TASK PROMPT —
Copy down all of the data underneath, exactly as shown.

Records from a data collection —
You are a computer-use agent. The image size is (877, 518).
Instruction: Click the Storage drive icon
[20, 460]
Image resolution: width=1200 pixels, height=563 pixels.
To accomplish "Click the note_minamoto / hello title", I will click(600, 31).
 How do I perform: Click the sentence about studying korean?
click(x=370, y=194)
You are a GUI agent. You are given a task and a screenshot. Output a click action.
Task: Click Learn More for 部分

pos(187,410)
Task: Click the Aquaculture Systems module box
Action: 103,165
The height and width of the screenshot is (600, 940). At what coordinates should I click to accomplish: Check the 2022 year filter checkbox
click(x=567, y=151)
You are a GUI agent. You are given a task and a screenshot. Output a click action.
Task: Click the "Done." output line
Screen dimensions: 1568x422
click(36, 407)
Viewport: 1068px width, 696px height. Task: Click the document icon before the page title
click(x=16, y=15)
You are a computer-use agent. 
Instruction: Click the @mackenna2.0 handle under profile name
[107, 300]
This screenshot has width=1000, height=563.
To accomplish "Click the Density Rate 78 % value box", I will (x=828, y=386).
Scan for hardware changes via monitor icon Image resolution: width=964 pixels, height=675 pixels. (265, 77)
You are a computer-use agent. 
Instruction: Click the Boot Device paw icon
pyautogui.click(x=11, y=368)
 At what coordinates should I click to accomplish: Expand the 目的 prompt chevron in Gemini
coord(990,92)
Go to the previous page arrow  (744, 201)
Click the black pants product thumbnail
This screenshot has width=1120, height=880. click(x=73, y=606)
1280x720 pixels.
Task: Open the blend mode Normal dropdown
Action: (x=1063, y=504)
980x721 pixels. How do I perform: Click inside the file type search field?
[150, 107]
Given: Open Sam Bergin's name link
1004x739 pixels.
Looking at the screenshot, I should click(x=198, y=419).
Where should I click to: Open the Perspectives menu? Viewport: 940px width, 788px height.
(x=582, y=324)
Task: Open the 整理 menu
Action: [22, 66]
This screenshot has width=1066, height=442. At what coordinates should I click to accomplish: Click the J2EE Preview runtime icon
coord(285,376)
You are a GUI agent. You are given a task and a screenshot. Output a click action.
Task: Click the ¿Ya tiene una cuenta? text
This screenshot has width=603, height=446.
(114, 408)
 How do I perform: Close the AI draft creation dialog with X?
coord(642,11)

RESPONSE BOX —
You are a computer-use agent. The image size is (877, 518).
Instruction: Click the Storage drive icon
[20, 460]
Image resolution: width=1200 pixels, height=563 pixels.
To accomplish "Click the note_minamoto / hello title", I will click(600, 31).
 How do I perform: Click the sentence about studying korean?
click(x=370, y=194)
You are a GUI agent. You are given a task and a screenshot. Output a click action.
Task: Click Learn More for 部分

pos(187,410)
Task: Click the Aquaculture Systems module box
Action: 103,165
The height and width of the screenshot is (600, 940). At what coordinates should I click to accomplish: Check the 2022 year filter checkbox
click(x=567, y=151)
You are a GUI agent. You are given a task and a screenshot. Output a click action.
Task: Click the "Done." output line
Screen dimensions: 1568x422
click(36, 407)
Viewport: 1068px width, 696px height. Task: Click the document icon before the page title
click(x=16, y=15)
You are a computer-use agent. 
Instruction: Click the @mackenna2.0 handle under profile name
[107, 300]
This screenshot has width=1000, height=563.
To accomplish "Click the Density Rate 78 % value box", I will (x=828, y=386).
Scan for hardware changes via monitor icon Image resolution: width=964 pixels, height=675 pixels. (265, 77)
You are a computer-use agent. 
Instruction: Click the Boot Device paw icon
pyautogui.click(x=11, y=368)
 At what coordinates should I click to accomplish: Expand the 目的 prompt chevron in Gemini
coord(990,92)
Go to the previous page arrow  (744, 201)
Click the black pants product thumbnail
This screenshot has width=1120, height=880. click(x=73, y=606)
1280x720 pixels.
Task: Open the blend mode Normal dropdown
Action: (x=1063, y=504)
980x721 pixels. How do I perform: Click inside the file type search field?
[150, 107]
Given: Open Sam Bergin's name link
1004x739 pixels.
Looking at the screenshot, I should click(x=198, y=419).
Where should I click to: Open the Perspectives menu? Viewport: 940px width, 788px height.
(x=582, y=324)
Task: Open the 整理 menu
Action: [22, 66]
This screenshot has width=1066, height=442. At what coordinates should I click to accomplish: Click the J2EE Preview runtime icon
coord(285,376)
You are a GUI agent. You are given a task and a screenshot. Output a click action.
Task: Click the ¿Ya tiene una cuenta? text
This screenshot has width=603, height=446.
(114, 408)
 How do I perform: Close the AI draft creation dialog with X?
coord(642,11)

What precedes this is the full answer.